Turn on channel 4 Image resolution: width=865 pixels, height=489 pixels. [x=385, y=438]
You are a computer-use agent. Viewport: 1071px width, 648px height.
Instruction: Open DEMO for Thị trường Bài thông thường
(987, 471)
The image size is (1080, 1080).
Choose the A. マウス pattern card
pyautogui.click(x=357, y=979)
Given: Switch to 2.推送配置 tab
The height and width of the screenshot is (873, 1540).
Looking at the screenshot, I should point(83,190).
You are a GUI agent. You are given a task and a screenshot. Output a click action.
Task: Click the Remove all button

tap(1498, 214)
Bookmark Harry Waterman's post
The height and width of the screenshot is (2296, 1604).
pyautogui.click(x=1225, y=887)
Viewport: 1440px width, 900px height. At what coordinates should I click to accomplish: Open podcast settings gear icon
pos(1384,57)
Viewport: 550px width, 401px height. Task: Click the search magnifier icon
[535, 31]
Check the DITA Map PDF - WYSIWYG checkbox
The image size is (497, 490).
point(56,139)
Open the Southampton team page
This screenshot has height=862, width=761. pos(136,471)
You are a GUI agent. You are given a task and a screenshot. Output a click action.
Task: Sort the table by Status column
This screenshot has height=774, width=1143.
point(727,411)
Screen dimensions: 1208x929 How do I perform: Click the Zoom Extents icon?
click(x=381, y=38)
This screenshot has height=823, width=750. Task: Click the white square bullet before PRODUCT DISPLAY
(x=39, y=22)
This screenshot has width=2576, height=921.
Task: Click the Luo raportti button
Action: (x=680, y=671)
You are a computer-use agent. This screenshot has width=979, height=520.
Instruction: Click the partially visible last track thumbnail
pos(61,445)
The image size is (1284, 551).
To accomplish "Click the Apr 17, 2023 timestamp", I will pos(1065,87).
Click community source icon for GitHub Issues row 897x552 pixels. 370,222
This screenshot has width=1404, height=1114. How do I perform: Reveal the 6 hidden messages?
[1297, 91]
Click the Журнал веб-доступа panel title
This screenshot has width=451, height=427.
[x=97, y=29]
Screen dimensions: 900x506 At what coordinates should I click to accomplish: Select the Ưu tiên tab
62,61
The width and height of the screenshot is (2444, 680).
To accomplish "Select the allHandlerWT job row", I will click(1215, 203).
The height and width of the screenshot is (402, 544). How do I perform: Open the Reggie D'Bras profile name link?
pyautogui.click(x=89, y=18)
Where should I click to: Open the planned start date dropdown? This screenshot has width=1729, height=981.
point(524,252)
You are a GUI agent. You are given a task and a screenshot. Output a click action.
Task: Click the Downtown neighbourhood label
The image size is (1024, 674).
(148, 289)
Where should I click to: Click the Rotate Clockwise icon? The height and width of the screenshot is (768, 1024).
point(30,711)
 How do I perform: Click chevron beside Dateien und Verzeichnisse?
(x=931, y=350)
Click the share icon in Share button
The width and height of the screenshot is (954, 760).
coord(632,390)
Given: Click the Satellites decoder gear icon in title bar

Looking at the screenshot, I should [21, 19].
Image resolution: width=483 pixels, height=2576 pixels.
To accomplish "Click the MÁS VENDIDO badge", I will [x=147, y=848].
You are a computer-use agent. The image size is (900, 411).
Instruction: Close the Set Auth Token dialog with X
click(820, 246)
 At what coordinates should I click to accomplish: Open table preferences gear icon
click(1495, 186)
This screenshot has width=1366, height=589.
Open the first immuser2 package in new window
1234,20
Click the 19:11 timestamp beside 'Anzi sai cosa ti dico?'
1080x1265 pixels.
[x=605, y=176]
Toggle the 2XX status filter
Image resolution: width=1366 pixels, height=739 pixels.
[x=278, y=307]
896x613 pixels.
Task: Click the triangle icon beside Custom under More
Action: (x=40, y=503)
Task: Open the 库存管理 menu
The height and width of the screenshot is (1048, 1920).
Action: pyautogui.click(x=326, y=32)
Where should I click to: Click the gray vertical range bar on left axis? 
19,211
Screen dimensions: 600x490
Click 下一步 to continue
════
# [YOUR OBJECTIVE]
Going through the entries above, count the lines that have the word "will" and state that count alone.

# [EXERCISE OUTPUT]
3